[BEGIN Provided data]

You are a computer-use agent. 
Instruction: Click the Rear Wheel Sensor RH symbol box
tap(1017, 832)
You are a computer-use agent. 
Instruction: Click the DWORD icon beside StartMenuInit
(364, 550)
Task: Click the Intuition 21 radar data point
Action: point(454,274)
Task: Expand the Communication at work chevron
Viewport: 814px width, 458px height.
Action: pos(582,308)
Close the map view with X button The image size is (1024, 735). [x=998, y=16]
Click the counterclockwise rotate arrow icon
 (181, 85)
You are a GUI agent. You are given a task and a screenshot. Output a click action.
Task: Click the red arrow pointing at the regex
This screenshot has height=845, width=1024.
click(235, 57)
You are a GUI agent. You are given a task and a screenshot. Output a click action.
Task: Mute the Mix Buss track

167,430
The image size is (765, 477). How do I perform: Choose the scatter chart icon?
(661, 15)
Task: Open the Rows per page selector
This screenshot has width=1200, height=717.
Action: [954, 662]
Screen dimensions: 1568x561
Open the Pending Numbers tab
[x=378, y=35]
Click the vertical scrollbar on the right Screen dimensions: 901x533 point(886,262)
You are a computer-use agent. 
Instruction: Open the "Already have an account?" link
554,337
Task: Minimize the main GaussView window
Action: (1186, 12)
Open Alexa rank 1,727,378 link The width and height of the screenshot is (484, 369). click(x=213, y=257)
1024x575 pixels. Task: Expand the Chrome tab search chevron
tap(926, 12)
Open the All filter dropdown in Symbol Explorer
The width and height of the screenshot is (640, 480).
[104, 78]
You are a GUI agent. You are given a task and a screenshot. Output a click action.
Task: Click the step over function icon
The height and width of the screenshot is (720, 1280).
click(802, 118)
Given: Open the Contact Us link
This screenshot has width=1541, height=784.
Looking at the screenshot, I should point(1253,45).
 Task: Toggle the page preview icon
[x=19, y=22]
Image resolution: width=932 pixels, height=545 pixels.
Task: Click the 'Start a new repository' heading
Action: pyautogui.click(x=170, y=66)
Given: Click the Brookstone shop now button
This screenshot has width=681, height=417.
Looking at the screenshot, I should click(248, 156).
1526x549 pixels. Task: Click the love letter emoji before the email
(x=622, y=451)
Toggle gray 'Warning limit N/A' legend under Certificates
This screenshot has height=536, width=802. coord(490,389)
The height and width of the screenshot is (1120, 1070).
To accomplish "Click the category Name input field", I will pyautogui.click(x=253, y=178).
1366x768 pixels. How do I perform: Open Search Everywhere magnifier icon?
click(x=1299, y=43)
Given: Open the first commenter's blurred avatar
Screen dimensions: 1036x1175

[END Provided data]

◆ Goal ◆
Which lines in the listing above contain the string "size", matching case exactly? List each such line in full.

◆ Reply ◆
Close the map view with X button The image size is (1024, 735). [x=998, y=16]
The image size is (765, 477). How do I perform: Choose the scatter chart icon?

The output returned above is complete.